Suzuki Kenji, Konishi Noriko, Tokura Yoshiki, Takigawa Masahiro
Department of Dermatology, Hamamatsu University School of Medicine, 1-20-1 Handa-yama, Hamamatsu 431-3192, Japan.
Eur J Dermatol. 2002 Mar-Apr;12(2):201-3.

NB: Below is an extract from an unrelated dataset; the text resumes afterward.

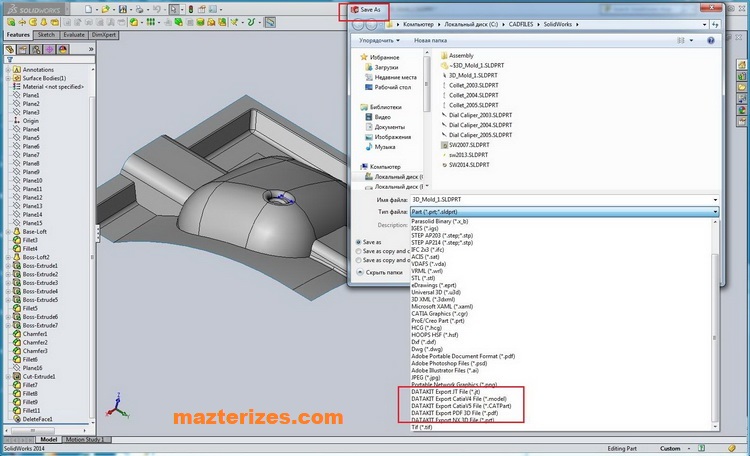Expand the Annotations tree node
This screenshot has width=750, height=456.
8,70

We describe a 65-year-old Japanese man with a 20-year history of telangiectasia macularis eruptiva perstans, who developed polycythemia rubra vera and duodenal ulcer 10 and 12 years respectively after the onset of mastocytosis. Involvement of mast cells was found in neither bone marrow nor gastrointestinal tract. Immunohistochemical staining revealed that the mast cell was positive for both tryptase and chymase, indicating the nature of cutaneous mast cells. Despite the coexistence of a hematologic disorder, our case is suggested to have cutaneous but not systemic mastocytosis presenting as telangiectasia macularis eruptiva perstans.
我们描述了一名65岁的日本男性,他患有持久性斑疹性毛细血管扩张症20年,分别在肥大细胞增多症发病后10年和12年出现真性红细胞增多症和十二指肠溃疡。在骨髓和胃肠道均未发现肥大细胞浸润。免疫组织化学染色显示肥大细胞对类胰蛋白酶和糜蛋白酶均呈阳性,表明为皮肤肥大细胞的特性。尽管存在血液系统疾病,但我们的病例提示为表现为持久性斑疹性毛细血管扩张症的皮肤型而非系统性肥大细胞增多症。